An increasing amount of international enterprises are coming to China to expand their business operations, compounding the pressure of talent shortages for all organizations. Given this imbalance between supply and demand, organizations face a difficult choice: to bring experienced expatriates into key roles, even though they don’t understand the Chinese market, or to hire local executives who might not be used to work in multinational organizations and who often have less significant leadership track records. Historically, expatriates were the more expensive option, but the compensation gap between the two quickly is narrowing.
What is the best solution to address this dilemma? Is it better to appoint expatriate talent or to hire local executives to develop your business in China?
Local executives with ideal profiles are rare and, as a consequence, tend to go to the highest bidders. Some organizations select local talent with good potential and appoint them into more senior roles than appropriate in the hope that they will be successful. Other companies identify junior local managers in the hope that they can step up later and, in the meantime, fly in expatriates to fill the management gap, hoping they will quickly learn the nuances of China.
Each option requires careful consideration. Organizations must conduct early and in-depth assessments of step-up local hires, focusing on cultural fit and potential. Companies should develop targeted on-boarding plans for these local executives over a six- to 18-month period; often these plans require individuals to lead or participate in special projects designed to develop necessary competencies and test them in real-life situations, thereby reducing the risks when these local managers take on leadership roles. At the end of the on-boarding process, individuals need to be given enough trust and autonomy to operate independently or they will look for other opportunities.
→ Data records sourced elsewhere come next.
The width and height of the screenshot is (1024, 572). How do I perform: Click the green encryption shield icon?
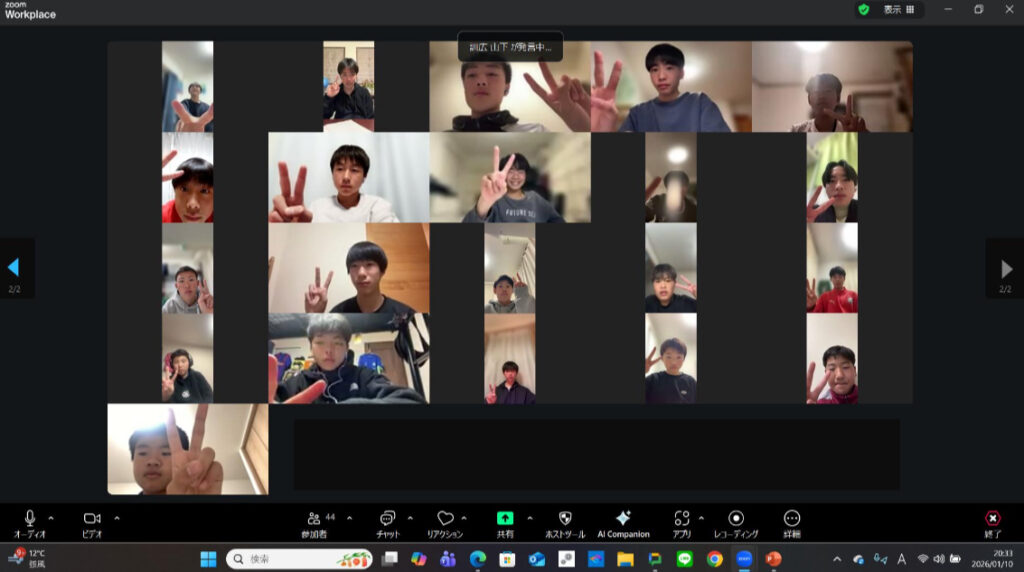863,9
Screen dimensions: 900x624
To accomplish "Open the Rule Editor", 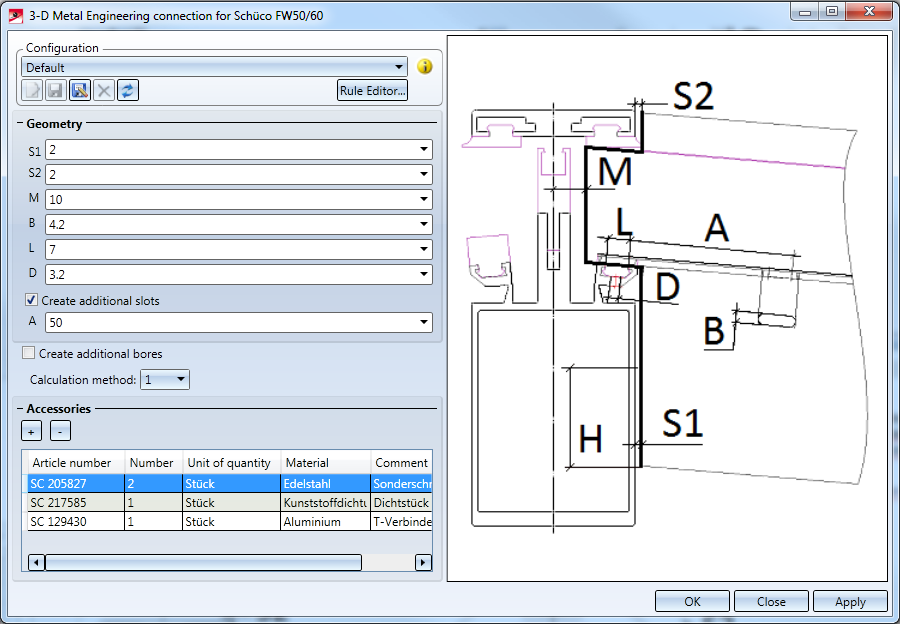I will pos(373,91).
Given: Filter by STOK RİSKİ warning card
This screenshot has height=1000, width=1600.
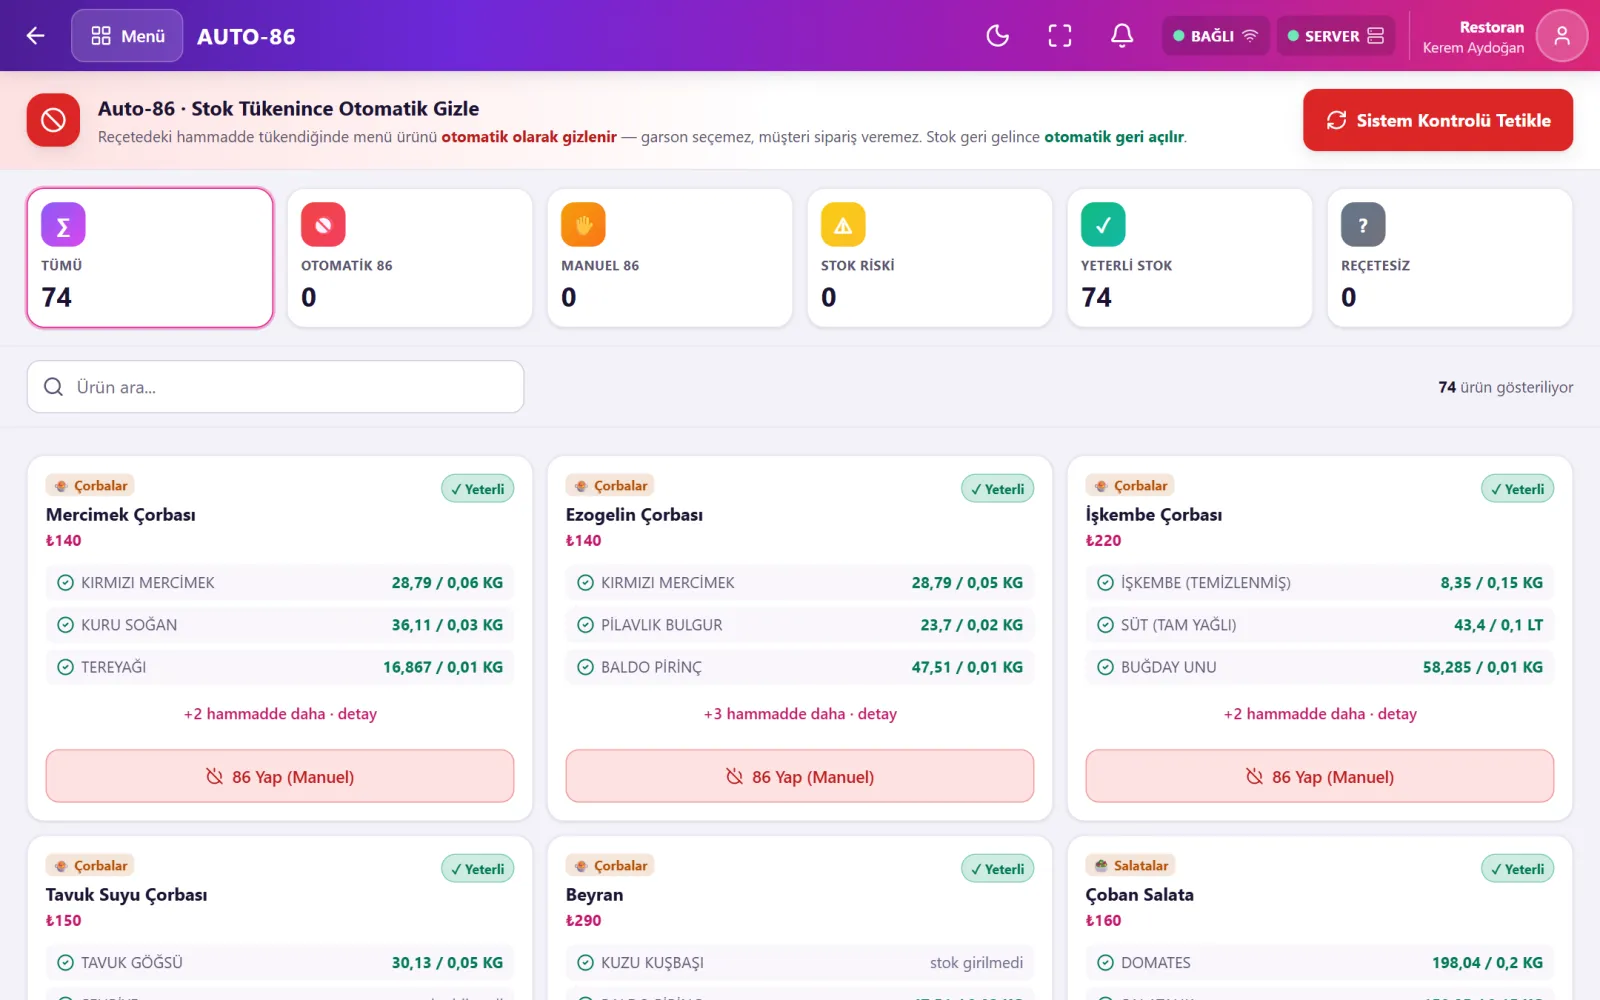Looking at the screenshot, I should click(930, 258).
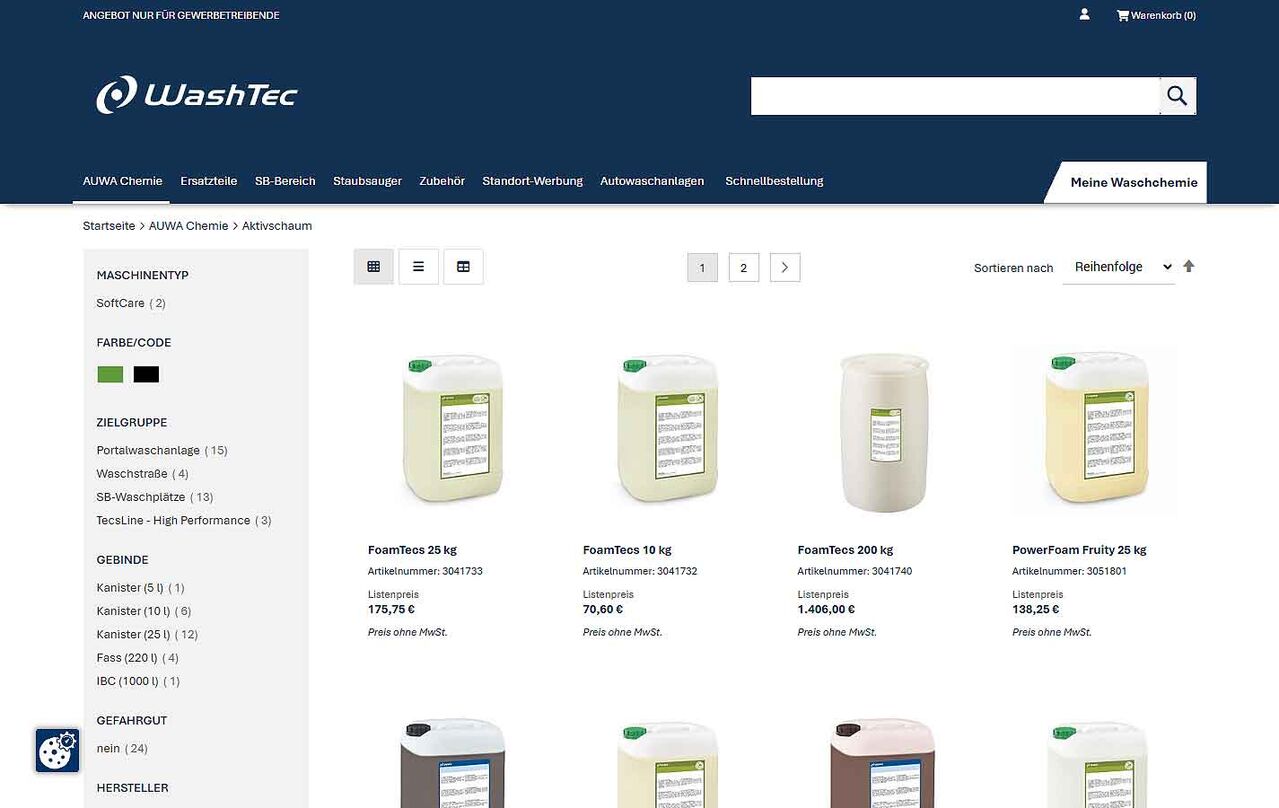
Task: Open FoamTecs 200 kg product image
Action: (x=885, y=431)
Too often, we have seen expats “not work out” in China for a variety of reasons. Experienced organizations now are making very careful choices about who they move, evaluating candidates beforehand and supporting them in a more structured way as they enter Chinese business.
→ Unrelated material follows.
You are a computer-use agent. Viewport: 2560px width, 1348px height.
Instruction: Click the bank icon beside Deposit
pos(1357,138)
Establishing cultural fit is essential, but organizations must ensure that expatriates have local confidants, advisors and go-to people to help open doors and navigate relationships. Organizations also must make sure that expatriates are clear on the success criteria in terms of developing the China team around them, identifying successors early and having plans in place for them. There must be regular checkpoints to ensure that expatriate managers are getting the feedback they need to make course corrections along the way.
In the coming years, we will see ever more local candidates stepping into senior management roles in multinational companies in China. This is a necessary development and one that organizations need to work strategically to support. Trust and greater autonomy also are key if multinationals are to give local executives the authority and decision-making power they desire in order to have a larger impact.
For many companies, however, greater localized authority is not an easy move to make. The pace of change is fast in China and the talent supply will remain constrained for many years to come—particularly given that Chinese privately owned companies are growing and developing at a rapid pace and already are luring talented local managers away from their multinational competitors.